Thread: how to find inverse laplace of : 1/(s^3-s)

1. how to find inverse laplace of : 1/(s^3-s)

and also laplace trans form of sin^2t

2. Re: how to find inverse laplace of : 1/(s^3-s)

use partial fractions for the inverse transform

$\sin^2(t)=\frac{1}{2} (1-\cos (2 t))$

you should be able to finish from there.

3. Re: how to find inverse laplace of : 1/(s^3-s)

Part A)$\displaystyle \frac{1}{s^3-s} = \frac{1}{(s)(s^2-1)}$ This is the product of two Laplace transforms (Hint: Convolution Theorem is of interest here) :
$\displaystyle \mathcal{L}^{-1}\lbrace F(s)G(s) \rbrace = f(t)*g(t) = \int_{t'=0}^{t'=t} f(t')g(t'-t)dt'$

What are $\displaystyle F(s)$ and $\displaystyle G(s)$? What are the corresponding $\displaystyle f(t)$ and $\displaystyle g(t)$?

Part B) Laplace transform of $\displaystyle sin^2(t)$ Recall that $\displaystyle sin^2(t) = \frac{1}{2}-\frac{cos(2t)}{2}$ and we also have the definition of the Laplace transform: $\displaystyle \mathcal{L}\lbrace f(t) \rbrace = \int_{t=0}^{t\rightarrow \infty} e^{-st}f(t)dt$. What do you get when you substitute the above trig identity in the definition of the laplace transform (Hint: you should notice the answer will be a combination of two simpler Laplace transforms)

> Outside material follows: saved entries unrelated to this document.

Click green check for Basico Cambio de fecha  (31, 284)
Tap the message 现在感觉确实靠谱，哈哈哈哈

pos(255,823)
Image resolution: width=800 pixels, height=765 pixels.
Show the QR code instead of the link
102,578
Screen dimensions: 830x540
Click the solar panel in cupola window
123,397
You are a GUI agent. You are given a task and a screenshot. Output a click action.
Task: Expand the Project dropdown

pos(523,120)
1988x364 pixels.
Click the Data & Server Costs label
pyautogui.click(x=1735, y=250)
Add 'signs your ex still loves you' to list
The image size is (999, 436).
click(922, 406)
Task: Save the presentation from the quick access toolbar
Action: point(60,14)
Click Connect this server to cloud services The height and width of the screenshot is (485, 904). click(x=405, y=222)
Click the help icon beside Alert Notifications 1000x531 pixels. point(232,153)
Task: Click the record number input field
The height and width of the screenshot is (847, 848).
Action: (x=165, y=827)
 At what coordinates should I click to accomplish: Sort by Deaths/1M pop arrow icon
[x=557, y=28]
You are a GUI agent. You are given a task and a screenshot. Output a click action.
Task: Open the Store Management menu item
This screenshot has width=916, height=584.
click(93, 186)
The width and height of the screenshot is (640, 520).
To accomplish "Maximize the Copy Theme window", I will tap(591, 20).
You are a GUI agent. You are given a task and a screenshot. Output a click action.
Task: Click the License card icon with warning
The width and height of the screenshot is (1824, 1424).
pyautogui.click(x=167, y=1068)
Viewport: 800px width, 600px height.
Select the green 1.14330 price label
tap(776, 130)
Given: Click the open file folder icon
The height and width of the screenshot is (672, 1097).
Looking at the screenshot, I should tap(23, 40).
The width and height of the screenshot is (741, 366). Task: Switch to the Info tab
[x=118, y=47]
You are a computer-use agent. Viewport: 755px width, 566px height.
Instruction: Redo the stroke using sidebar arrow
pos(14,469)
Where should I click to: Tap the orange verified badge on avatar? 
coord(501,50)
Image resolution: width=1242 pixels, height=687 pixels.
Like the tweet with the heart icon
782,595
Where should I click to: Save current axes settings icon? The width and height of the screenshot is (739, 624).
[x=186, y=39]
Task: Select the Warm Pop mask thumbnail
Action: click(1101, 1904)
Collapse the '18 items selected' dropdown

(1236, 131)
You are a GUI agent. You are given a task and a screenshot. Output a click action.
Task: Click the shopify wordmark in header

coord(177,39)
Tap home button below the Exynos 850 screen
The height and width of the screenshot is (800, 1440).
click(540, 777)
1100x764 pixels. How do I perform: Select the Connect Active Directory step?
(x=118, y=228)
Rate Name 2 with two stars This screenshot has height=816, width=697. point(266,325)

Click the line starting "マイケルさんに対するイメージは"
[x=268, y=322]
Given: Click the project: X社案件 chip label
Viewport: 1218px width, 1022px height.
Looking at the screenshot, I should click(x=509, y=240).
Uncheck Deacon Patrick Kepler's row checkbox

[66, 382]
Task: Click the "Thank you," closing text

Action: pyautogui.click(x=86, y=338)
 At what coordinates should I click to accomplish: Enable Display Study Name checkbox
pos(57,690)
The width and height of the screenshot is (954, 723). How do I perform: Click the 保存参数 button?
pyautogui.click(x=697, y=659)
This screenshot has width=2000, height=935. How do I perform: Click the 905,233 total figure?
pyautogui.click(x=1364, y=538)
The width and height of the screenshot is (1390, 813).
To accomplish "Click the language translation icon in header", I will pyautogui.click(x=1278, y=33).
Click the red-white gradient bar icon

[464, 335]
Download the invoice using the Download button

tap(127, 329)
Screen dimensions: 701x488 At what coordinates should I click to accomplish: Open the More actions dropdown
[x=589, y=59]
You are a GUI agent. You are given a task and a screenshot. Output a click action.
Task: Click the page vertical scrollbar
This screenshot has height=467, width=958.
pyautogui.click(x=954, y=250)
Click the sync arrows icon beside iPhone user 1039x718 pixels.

4. Re: how to find inverse laplace of : 1/(s^3-s)

Another method:

$\displaystyle \dfrac{1}{s^3-s} = \dfrac{s^2-(s^2-1)}{s^3-s} = \dfrac{s^2}{s(s^2-1)} - \dfrac{s^2-1}{s(s^2-1)} = \dfrac{s}{s^2-1} - \dfrac{1}{s}$

Those two have easy inverse Laplace Transforms.

5. Re: how to find inverse laplace of : 1/(s^3-s)

Originally Posted by SlipEternal
Another method:

$\displaystyle \dfrac{1}{s^3-s} = \dfrac{s^2-(s^2-1)}{s^3-s} = \dfrac{s^2}{s(s^2-1)} - \dfrac{s^2-1}{s(s^2-1)} = \dfrac{s}{s^2-1} - \dfrac{1}{s}$

Those two have easy inverse Laplace Transforms.
Or even easier transforms still if you split up \displaystyle \begin{align*} \frac{s}{s^2 - 1} \end{align*} using partial fractions too.

6. Re: how to find inverse laplace of : 1/(s^3-s)

Originally Posted by Prove It
Or even easier transforms still if you split up \displaystyle \begin{align*} \frac{s}{s^2 - 1} \end{align*} using partial fractions too.
Inverse Laplace of $\displaystyle \dfrac{s}{s^2-1}$ is $\displaystyle \cosh t$. No need to use partial fractions.